Gold prices declined by 2 percent on Friday following a better than expected US non-farm payroll report.

The report showed an increase of 2.5 million payroll numbers against a decline of 7.5 million predicted by many experts.

The surprise number boosted investors’ confidence in US recovery as many dumped their haven investment (gold) for the stock market.

“We had significantly stronger-than-expected U.S. payroll numbers – an increase of 2.5 million versus an expectation of a decline of 7.5 million – that 10-million swing has brought forward expectations of the economic recovery in the United States,” said Bart Melek, head of commodity strategies at TD Securities.

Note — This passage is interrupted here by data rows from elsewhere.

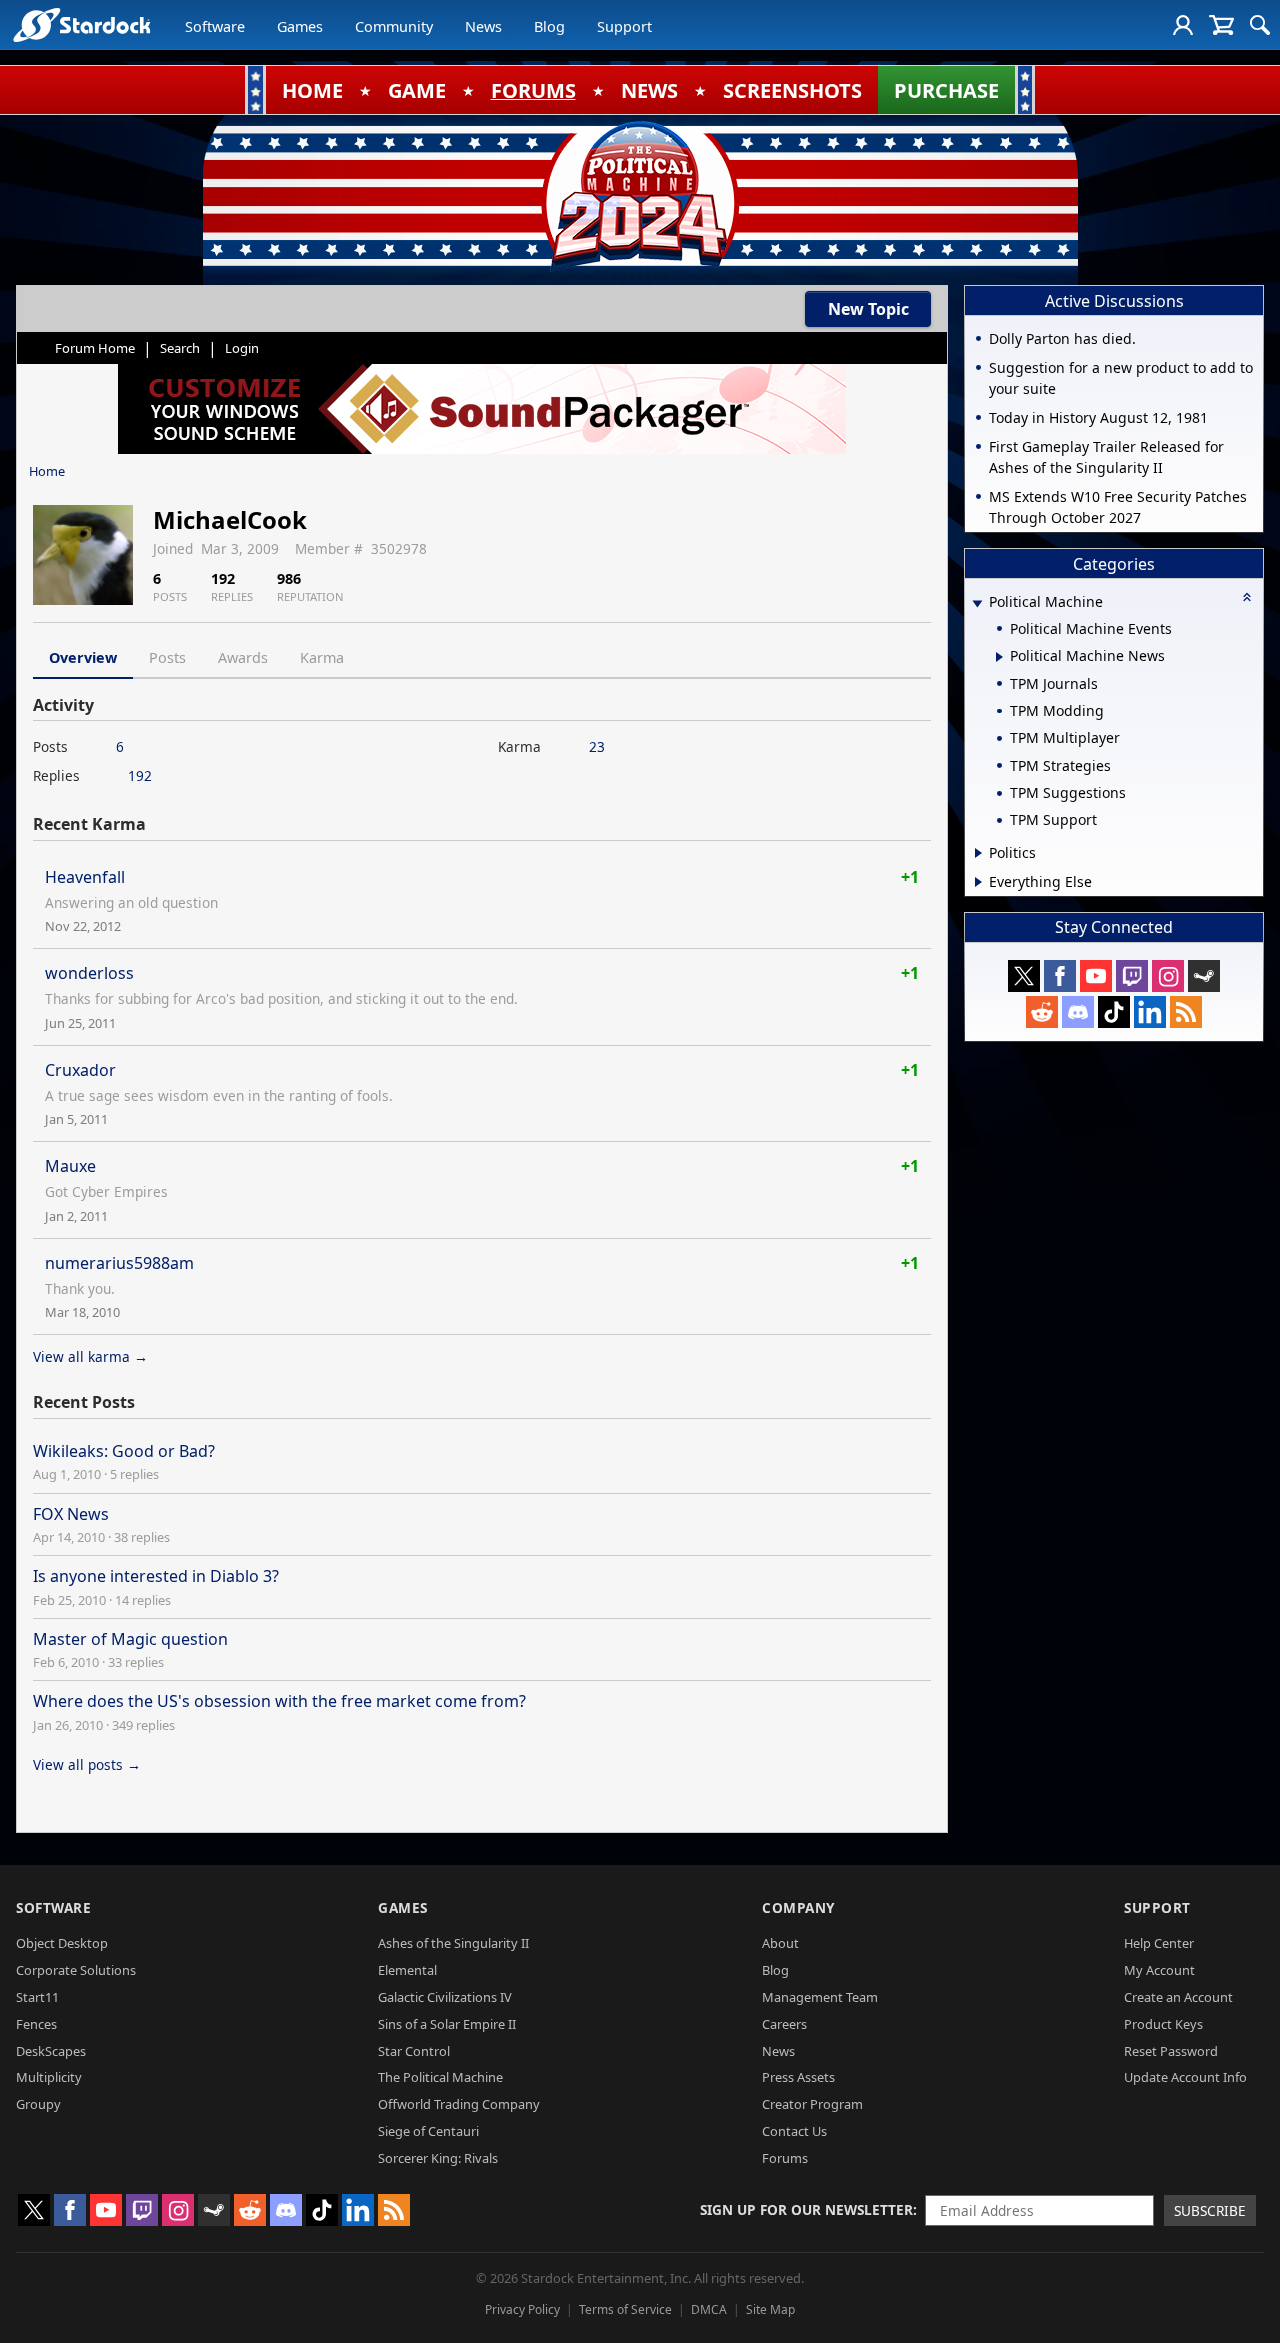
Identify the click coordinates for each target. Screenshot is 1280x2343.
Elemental (407, 1970)
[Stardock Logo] (81, 24)
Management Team (820, 1997)
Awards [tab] (243, 657)
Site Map (770, 2309)
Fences (36, 2024)
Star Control (414, 2051)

Spot gold immediately declined by 1.9 percent per ounce to $1,678.81 while the U.S. gold futures slid 2.6 percent to settle at $1,683.

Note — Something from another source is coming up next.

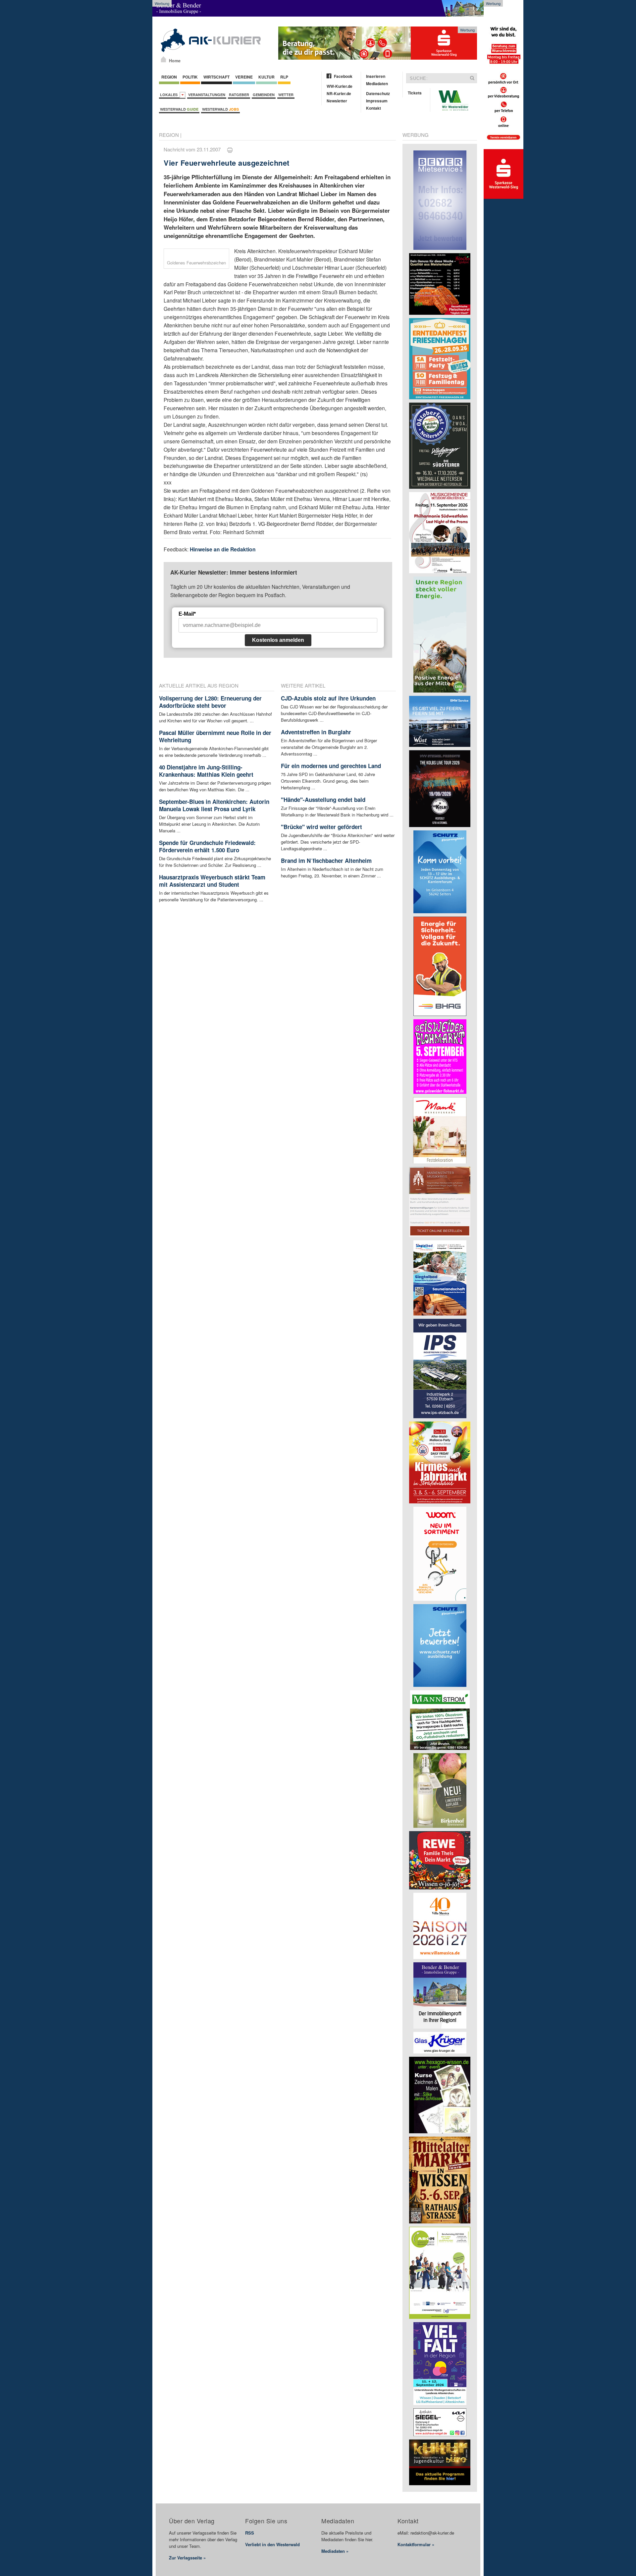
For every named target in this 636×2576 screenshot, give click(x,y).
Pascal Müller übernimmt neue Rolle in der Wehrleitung (215, 736)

Gold was also being pressured by stronger yields and a slightly firmer dollar, “meaning the opportunity cost to hold gold in the portfolio has gone up,” Melek added.

The surprise didn’t stop there, US Dow Jones was up 614 points despite the protest going on the US and US-China tension.

Also, NASDAQ rose by 29 points while the S&P index added 50 points increase.

Note: Investors generally increase their investments in gold and other haven assets during a crisis to avert risk exposure and do the opposite once they sense a better economy.